**SOURCE RECORDS**
##########

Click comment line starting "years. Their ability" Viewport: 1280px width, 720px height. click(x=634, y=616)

##########

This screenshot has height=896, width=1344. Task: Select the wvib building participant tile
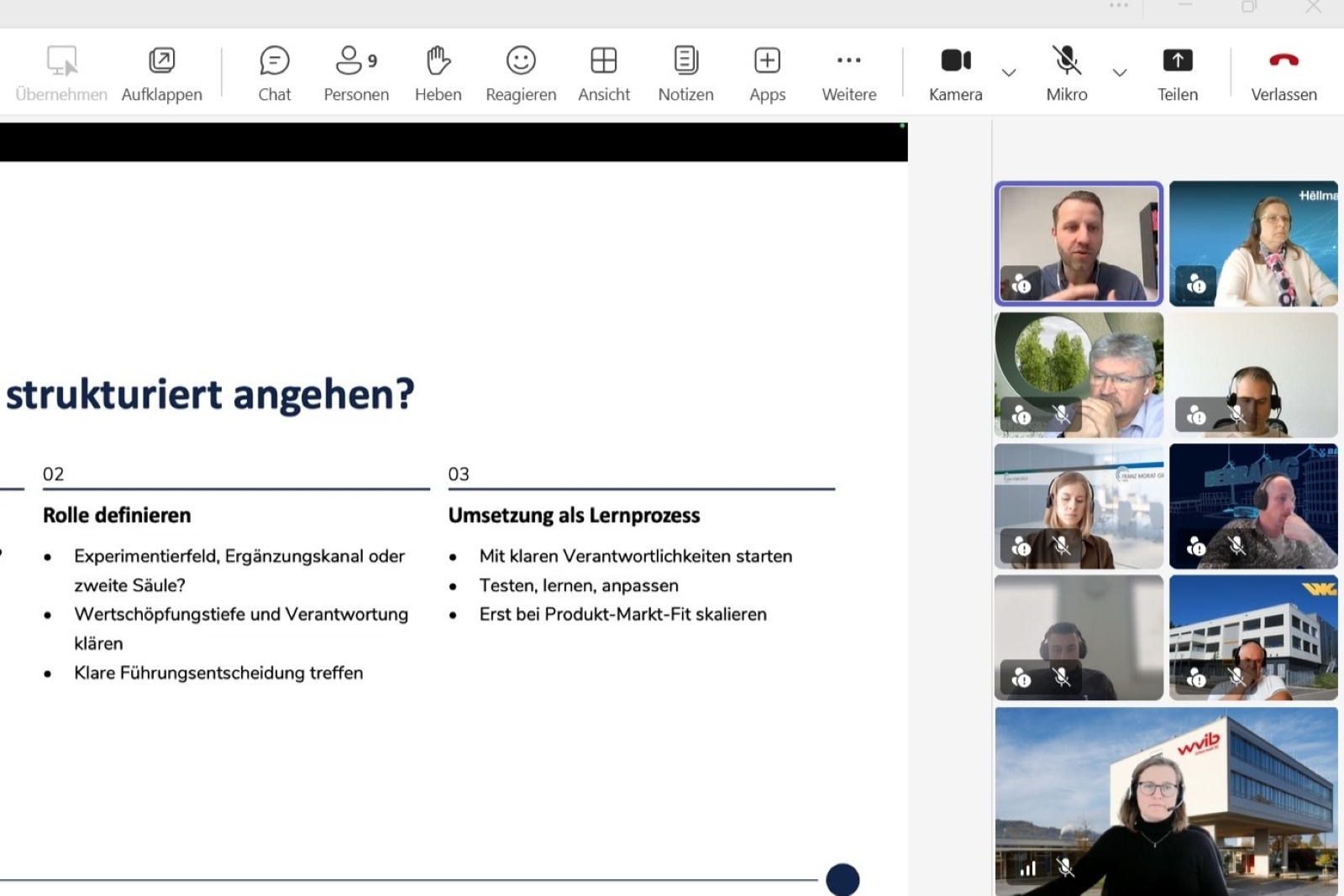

##########

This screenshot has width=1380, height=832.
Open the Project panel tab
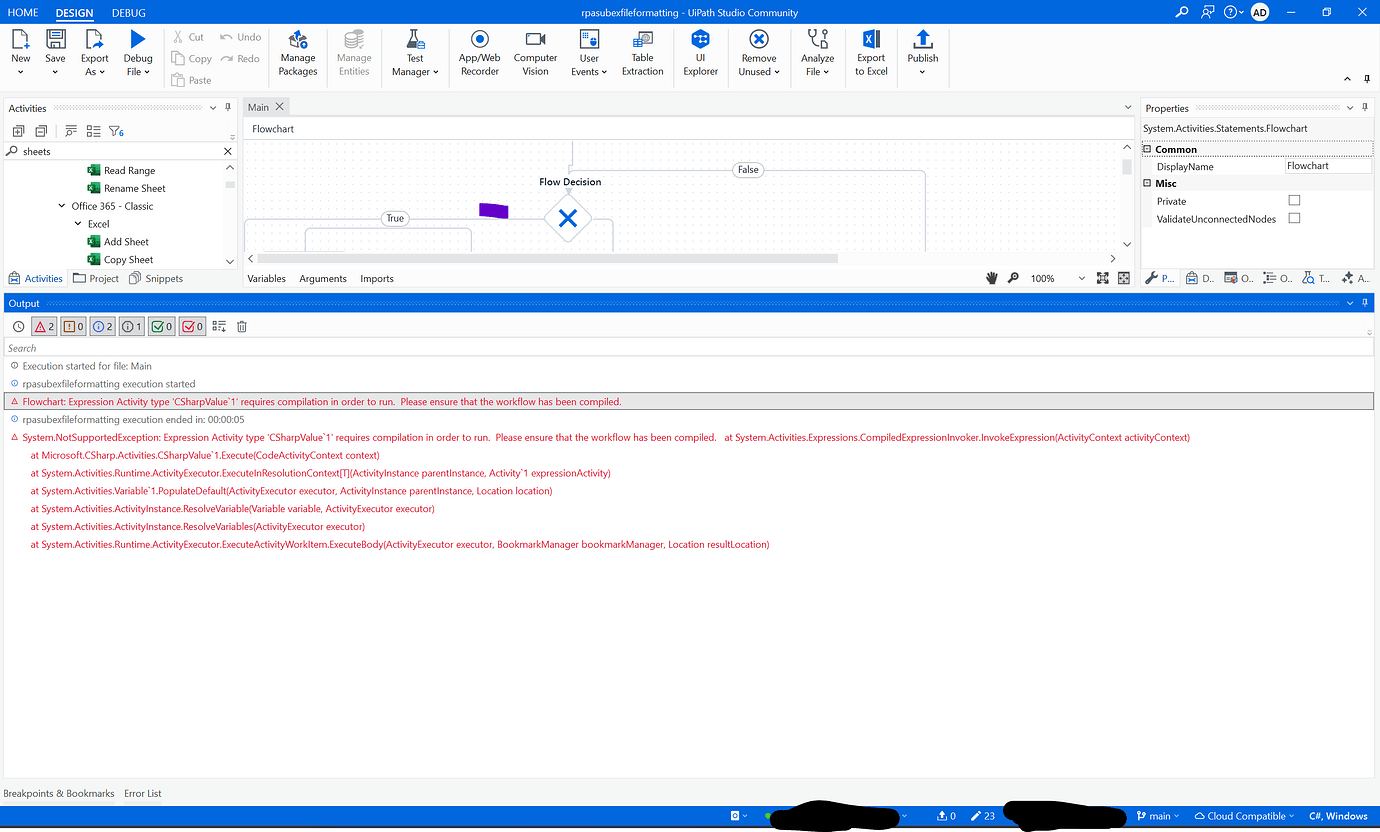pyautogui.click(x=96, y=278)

##########

**GIVEN TASK**
Could you set down, word for word, the listing lines between the one containing "This screenshot has width=1380, height=832." and the one containing "pyautogui.click(x=96, y=278)", inclusive, leaving the pictures out?

**ANSWER FOR THIS EXERCISE**
This screenshot has width=1380, height=832.
Open the Project panel tab
pyautogui.click(x=96, y=278)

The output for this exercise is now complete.